**WORK INSTRUCTIONS**
Lay out every line of the data below as a numbered list, omitting any blank lines.

Start RECORD EXTRACTS

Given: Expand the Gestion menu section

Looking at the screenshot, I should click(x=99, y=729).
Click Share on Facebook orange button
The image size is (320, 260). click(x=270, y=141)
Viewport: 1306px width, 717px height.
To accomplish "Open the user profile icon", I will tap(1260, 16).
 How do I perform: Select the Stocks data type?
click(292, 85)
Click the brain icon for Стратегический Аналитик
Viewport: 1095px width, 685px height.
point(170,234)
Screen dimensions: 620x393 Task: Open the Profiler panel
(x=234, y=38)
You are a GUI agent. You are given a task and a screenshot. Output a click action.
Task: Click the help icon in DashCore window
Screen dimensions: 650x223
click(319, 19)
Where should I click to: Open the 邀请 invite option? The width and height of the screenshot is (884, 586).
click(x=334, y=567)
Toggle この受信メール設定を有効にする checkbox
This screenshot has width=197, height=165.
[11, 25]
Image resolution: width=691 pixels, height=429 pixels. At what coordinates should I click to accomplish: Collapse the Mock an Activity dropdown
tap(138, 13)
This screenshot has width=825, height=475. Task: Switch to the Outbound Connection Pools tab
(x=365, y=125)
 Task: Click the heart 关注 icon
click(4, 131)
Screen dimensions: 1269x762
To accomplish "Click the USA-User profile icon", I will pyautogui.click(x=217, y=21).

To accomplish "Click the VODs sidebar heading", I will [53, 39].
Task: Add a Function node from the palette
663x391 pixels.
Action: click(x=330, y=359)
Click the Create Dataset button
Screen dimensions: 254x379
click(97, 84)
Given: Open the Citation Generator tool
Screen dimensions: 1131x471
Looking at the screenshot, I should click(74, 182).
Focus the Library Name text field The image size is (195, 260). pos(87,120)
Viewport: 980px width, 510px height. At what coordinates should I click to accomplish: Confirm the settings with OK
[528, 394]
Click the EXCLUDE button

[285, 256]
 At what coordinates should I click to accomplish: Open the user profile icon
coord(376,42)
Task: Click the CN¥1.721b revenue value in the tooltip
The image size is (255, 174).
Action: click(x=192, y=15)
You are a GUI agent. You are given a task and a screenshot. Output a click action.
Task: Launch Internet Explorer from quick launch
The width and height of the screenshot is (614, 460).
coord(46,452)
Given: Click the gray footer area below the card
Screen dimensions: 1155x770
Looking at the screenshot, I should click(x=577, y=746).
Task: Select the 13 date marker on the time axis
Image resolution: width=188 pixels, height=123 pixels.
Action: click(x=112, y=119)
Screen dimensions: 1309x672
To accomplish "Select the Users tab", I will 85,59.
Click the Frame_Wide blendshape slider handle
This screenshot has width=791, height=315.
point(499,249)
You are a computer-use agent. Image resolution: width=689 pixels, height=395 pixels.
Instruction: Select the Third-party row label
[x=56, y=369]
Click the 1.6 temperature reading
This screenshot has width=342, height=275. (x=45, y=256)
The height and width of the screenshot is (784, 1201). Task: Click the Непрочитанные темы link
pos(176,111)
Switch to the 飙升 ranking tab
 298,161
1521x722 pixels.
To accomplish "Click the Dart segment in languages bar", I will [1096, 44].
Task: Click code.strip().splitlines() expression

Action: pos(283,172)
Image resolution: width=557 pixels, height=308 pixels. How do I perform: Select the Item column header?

End RECORD EXTRACTS

**FULL RESPONSE**
1. Given: Expand the Gestion menu section
2. Looking at the screenshot, I should click(x=99, y=729).
3. Click Share on Facebook orange button
4. The image size is (320, 260). click(x=270, y=141)
5. Viewport: 1306px width, 717px height.
6. To accomplish "Open the user profile icon", I will tap(1260, 16).
7.  How do I perform: Select the Stocks data type?
8. click(292, 85)
9. Click the brain icon for Стратегический Аналитик
10. Viewport: 1095px width, 685px height.
11. point(170,234)
12. Screen dimensions: 620x393 Task: Open the Profiler panel
13. (x=234, y=38)
14. You are a GUI agent. You are given a task and a screenshot. Output a click action.
15. Task: Click the help icon in DashCore window
16. Screen dimensions: 650x223
17. click(319, 19)
18. Where should I click to: Open the 邀请 invite option? The width and height of the screenshot is (884, 586).
19. click(x=334, y=567)
20. Toggle この受信メール設定を有効にする checkbox
21. This screenshot has width=197, height=165.
22. [11, 25]
23. Image resolution: width=691 pixels, height=429 pixels. At what coordinates should I click to accomplish: Collapse the Mock an Activity dropdown
24. tap(138, 13)
25. This screenshot has width=825, height=475. Task: Switch to the Outbound Connection Pools tab
26. (x=365, y=125)
27.  Task: Click the heart 关注 icon
28. click(4, 131)
29. Screen dimensions: 1269x762
30. To accomplish "Click the USA-User profile icon", I will pyautogui.click(x=217, y=21).
31. To accomplish "Click the VODs sidebar heading", I will [53, 39].
32. Task: Add a Function node from the palette
33. 663x391 pixels.
34. Action: click(x=330, y=359)
35. Click the Create Dataset button
36. Screen dimensions: 254x379
37. click(97, 84)
38. Given: Open the Citation Generator tool
39. Screen dimensions: 1131x471
40. Looking at the screenshot, I should click(74, 182).
41. Focus the Library Name text field The image size is (195, 260). pos(87,120)
42. Viewport: 980px width, 510px height. At what coordinates should I click to accomplish: Confirm the settings with OK
43. [528, 394]
44. Click the EXCLUDE button
45. [285, 256]
46.  At what coordinates should I click to accomplish: Open the user profile icon
47. coord(376,42)
48. Task: Click the CN¥1.721b revenue value in the tooltip
49. The image size is (255, 174).
50. Action: click(x=192, y=15)
51. You are a GUI agent. You are given a task and a screenshot. Output a click action.
52. Task: Launch Internet Explorer from quick launch
53. The width and height of the screenshot is (614, 460).
54. coord(46,452)
55. Given: Click the gray footer area below the card
56. Screen dimensions: 1155x770
57. Looking at the screenshot, I should click(x=577, y=746).
58. Task: Select the 13 date marker on the time axis
59. Image resolution: width=188 pixels, height=123 pixels.
60. Action: click(x=112, y=119)
61. Screen dimensions: 1309x672
62. To accomplish "Select the Users tab", I will 85,59.
63. Click the Frame_Wide blendshape slider handle
64. This screenshot has width=791, height=315.
65. point(499,249)
66. You are a computer-use agent. Image resolution: width=689 pixels, height=395 pixels.
67. Instruction: Select the Third-party row label
68. [x=56, y=369]
69. Click the 1.6 temperature reading
70. This screenshot has width=342, height=275. (x=45, y=256)
71. The height and width of the screenshot is (784, 1201). Task: Click the Непрочитанные темы link
72. pos(176,111)
73. Switch to the 飙升 ranking tab
74.  298,161
75. 1521x722 pixels.
76. To accomplish "Click the Dart segment in languages bar", I will [1096, 44].
77. Task: Click code.strip().splitlines() expression
78. Action: pos(283,172)
79. Image resolution: width=557 pixels, height=308 pixels. How do I perform: Select the Item column header?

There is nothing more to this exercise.